When we look at our life journey as success or failure, that will have a strong relationship with how we deal with the conflict WITHIN ourselves or WITH OTHERS at some point in time.

That awareness and striving to learn the conflict management competency will help manage any conflict.

The key focus for any manager or leader is to get things done and maintain the emotional balance with self and others.

Let us discuss a new topic next week, and have a great week ahead till then!

Saturday 18 September 2021

How do effective people manage conflicts?

 How do effective people manage conflicts?

(Emotional Management for Personal & Professional Growth Series)

For the last few weeks, we have discussed conflict management at the workplace and some of the causes/methodologies to deal with direct reportees and colleagues. Now let us summarise some of the approaches effective people adopt to deal the conflicts.


I have observed some of the patterns effective people display when they deal with conflicts. At the end of the conflict, they remain calm and meet the objective of getting things done. 
 
  • Taking responsibility
  • Listen and perspective-taking
  • Put the higher purpose as context
  • Try to find the third angle and settle it
 
Taking responsibility:

Taking ownership is one of the mindsets they possess and reflect in their behavior when they encounter conflict. They assume the role of guardian, and they take the responsibility to solve the differences quickly. When they take responsibility for solving the problem, they mainly focus on the issue than on the person.
 
Listen and perspective taking :
 
The conflict arises because of the different viewpoints of others from self. Effective people listen to others and are keen to know where others are coming from. As discussed earlier, when you listen and take the perspective of others, that eventually puts the other person's emotion in a positive state.
 
 
Put the higher purpose as context:
 
When differences arise between two people or teams, the effective leader looks at the problem from the higher purpose. For example, when people argue from their functional perspective, the effective person goes one step above and looks at the situation from an organizational perspective or the customer perspective.

For example, i witnessed a situation when the functional team members were arguing for incurring the freight cost increase due to delivery delay by operations, the business head put the customer as a central point, and the debate ended as service became higher purpose than the cost.
 
Try to find the third angle:
 
When both parties are right from their standpoint, the effective people quickly try to find a solution point where both people accept it as a win-win proposition.
 
You might have observed some other patterns also.

We need awareness of ourselves and others when dealing with the differences, making us an effective leaders in the professional environment.

Have a great week ahead!

Friday 27 August 2021

Understanding Conflict situations

 Understanding Conflict situations 

(Emotional Management for Personal & Professional Growth Series)
 

As we discuss conflict dynamics and an effective way of managing conflicts at the workplace, let us understand the different elements that lead to various conflict situations. The awareness of different conflict situations will help adopt different approaches to make win-win solutions from the differences.
 

 
 
Goal:
 
The requirements or priorities may be different between people. For example, as a manager, you want to fix a problem with a quick-fix solution, whereas your junior colleagues would like to solve it in a structured way, which may take time. Even though you are in the same function, the approach to the problem leads to differences between two people.
Sometimes, the goal itself would be different. For example, your finance head wants to reduce the inventory to reduce cost, and your production head intends to increase it for a better service level.
So, the priority for each people differs, which leads to differences. More accurately, you pinpoint the priority differences and align the focus will help you to manage the conflict well.

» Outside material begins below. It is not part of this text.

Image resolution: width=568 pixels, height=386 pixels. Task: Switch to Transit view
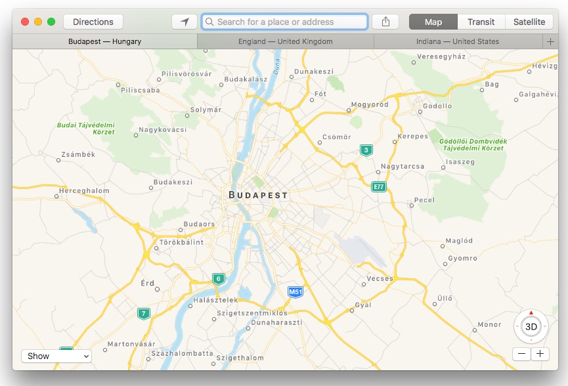pyautogui.click(x=481, y=22)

It would help if you had a different approach and skillset to manage the conflict.
 
Relationship:

As discussed earlier, any significant differences leave a scar on the relationship; that is why people do not like to get into conflict most of the time. Some relationships are essential for our well-being and would like to continue forever. Some of the relationships are not that important, and we may be ready to forego.

Being aware of the relationship aspects will help you to improve your tone, communication style in managing the conflict.

Power:

In conflict management, the perceived or actual power plays a significant role in managing the conflict well. The power is nothing but the ability to get things done. In any conflict situation, how you are placed among others is an essential criterion to choose your approach.

For example,

when you are dealing with your junior colleagues, you have more power. You can manage any differences relatively well with your experiences, share perspectives with the right intention, and so on.

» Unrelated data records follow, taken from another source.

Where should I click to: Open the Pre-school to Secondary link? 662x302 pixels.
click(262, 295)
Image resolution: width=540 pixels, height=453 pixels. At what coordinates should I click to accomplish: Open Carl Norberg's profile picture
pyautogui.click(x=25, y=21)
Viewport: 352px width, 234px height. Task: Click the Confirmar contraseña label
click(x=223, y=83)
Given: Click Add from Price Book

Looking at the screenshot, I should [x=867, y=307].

Suppose you are the functional head and have differences with your counterpart or colleagues from different functions. In that case, you need another skill set to manage the conflict because the perceived power is equal among you and your colleague.

You may have differences with your boss or your customer; you need different approaches to manage the conflict as the perceived power is less.

 
The key point is that we need to be aware of which part we need to address in the conflict, whether goal differences, dealing with different powers, or maintaining the relationship or the combination of all. That forms a conflict situation, and each situation calls for a different approach.
 
That awareness will help you to choose suitable approaches to deal with the differences.

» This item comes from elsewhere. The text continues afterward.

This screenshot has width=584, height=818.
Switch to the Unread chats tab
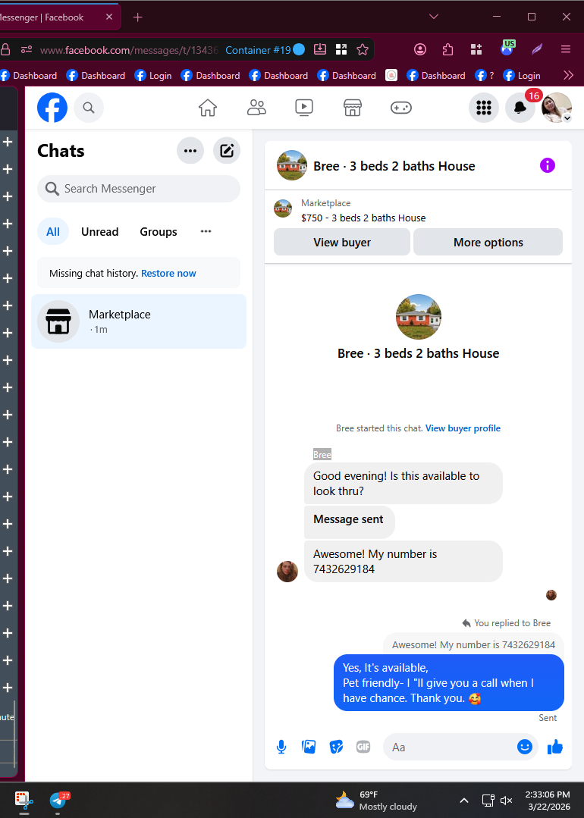point(99,232)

The ultimate objective of conflict management is to get things done and maintain the emotional balance among the stakeholders.
 
Let us look at some of the practical approaches to deal with the differences in the coming weeks.
 
 
 

Tuesday 3 August 2021

How do you look at Power to deal with conflict?

 How do you look at Power to deal with conflict? 

(Emotional Management for Personal & Professional Growth Series)


 

As we discuss the dynamics of conflict, the perception of power plays a significant role in dealing with the differences in the workplace. The meaning of Power or positional status is different for different people. In an organizational context, the straight definition of power is the ability to get things done.
 
One of the studies found that the relevance of power as perceived by self will significantly impact how one deals with conflict or differences in the workplace.

One may look at positional power as 
Fixed Pie or Abundance.

From a fixed pie perspective,

we believe that power is limited; once shared, we get less.

We think that by delegating the authority to someone, we lose control of others. This mindset will have a significant role in how we deal with conflict.

For example,
Someone at the colleague level suggests a good idea to improve the business performance. Even though we also think the idea is worthy of considering, we tend to defend and initiate the differences. We internally believe that we would be losing control or power by openly accepting the other's view immediately. In that way, we get into differences and end with either accepting or rejecting. However, we leave the scar of differences. ( debating is not a problem, but how we initiate and dealing the debate is important in a professional setup)

From an abundance perspective,

Alternatively, some people look at positional power as an abundance of resources. In this perspective, they believe that delegating authority to someone empowers. They believe that they can do more by collaborating with others. They widely accept the different views and are good at arriving at a consensus even when there are differences.

We might have observed some leaders move around friendly, mingle with anyone, and are good at getting things done. Even when the differences arise, they arrive at the consensus quickly as the mindset towards power drives them to settle things without the impression of personality differences.

The point is our perception of our power will have a significant role in initiating or managing the differences through our behaviors.
 
Changing the mindset on the perception of power may not happen immediately for all. 
Still, the awareness of our perception about the power and its significance on conflict management helps to deal with a collaborative approach to get a win-win situation than a competitive approach.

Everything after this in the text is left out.